The data that follows should be copied out exactly.

= = =

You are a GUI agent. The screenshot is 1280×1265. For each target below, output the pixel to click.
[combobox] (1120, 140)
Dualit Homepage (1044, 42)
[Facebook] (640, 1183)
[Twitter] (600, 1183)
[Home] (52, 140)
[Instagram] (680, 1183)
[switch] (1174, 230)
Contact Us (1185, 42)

= = =

* **EXERCISE ANSWER**
You are a GUI agent. The screenshot is 1280×1265. For each target below, output the pixel to click.
[combobox] (1120, 140)
Dualit Homepage (1044, 42)
[Facebook] (640, 1183)
[Twitter] (600, 1183)
[Home] (52, 140)
[Instagram] (680, 1183)
[switch] (1174, 230)
Contact Us (1185, 42)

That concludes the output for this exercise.